Task description –
Reproduce word for word everything from the line containing "What do you see at coordinates (244, 476)" down to the line containing "center [1570, 25].", with both of those lines included.

Input records –

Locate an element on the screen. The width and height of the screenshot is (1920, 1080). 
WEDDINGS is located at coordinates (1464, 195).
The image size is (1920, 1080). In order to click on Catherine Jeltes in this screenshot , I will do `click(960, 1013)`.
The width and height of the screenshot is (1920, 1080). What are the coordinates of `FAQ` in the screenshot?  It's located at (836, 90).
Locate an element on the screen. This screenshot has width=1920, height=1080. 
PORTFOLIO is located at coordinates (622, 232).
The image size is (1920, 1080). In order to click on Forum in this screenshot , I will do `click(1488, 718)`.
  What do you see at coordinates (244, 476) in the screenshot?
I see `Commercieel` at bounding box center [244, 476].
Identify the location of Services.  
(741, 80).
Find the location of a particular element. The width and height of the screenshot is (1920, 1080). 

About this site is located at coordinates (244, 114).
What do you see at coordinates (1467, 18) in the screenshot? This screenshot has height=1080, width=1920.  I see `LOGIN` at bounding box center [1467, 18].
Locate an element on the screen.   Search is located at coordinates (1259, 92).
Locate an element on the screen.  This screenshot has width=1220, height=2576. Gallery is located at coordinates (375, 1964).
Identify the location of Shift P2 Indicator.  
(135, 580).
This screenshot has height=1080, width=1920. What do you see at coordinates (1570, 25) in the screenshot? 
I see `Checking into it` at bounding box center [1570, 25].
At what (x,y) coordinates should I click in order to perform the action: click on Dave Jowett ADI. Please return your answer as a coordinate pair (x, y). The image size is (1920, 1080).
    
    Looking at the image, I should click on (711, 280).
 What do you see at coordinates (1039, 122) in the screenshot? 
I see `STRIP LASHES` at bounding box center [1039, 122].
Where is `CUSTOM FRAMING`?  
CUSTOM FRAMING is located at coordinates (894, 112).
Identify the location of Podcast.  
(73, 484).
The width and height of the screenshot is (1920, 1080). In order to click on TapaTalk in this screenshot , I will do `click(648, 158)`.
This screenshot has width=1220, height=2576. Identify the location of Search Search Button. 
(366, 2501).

Task result –
  What do you see at coordinates (244, 476) in the screenshot?
I see `Commercieel` at bounding box center [244, 476].
Identify the location of Services.  
(741, 80).
Find the location of a particular element. The width and height of the screenshot is (1920, 1080). 

About this site is located at coordinates (244, 114).
What do you see at coordinates (1467, 18) in the screenshot? This screenshot has height=1080, width=1920.  I see `LOGIN` at bounding box center [1467, 18].
Locate an element on the screen.   Search is located at coordinates (1259, 92).
Locate an element on the screen.  This screenshot has width=1220, height=2576. Gallery is located at coordinates (375, 1964).
Identify the location of Shift P2 Indicator.  
(135, 580).
This screenshot has height=1080, width=1920. What do you see at coordinates (1570, 25) in the screenshot? 
I see `Checking into it` at bounding box center [1570, 25].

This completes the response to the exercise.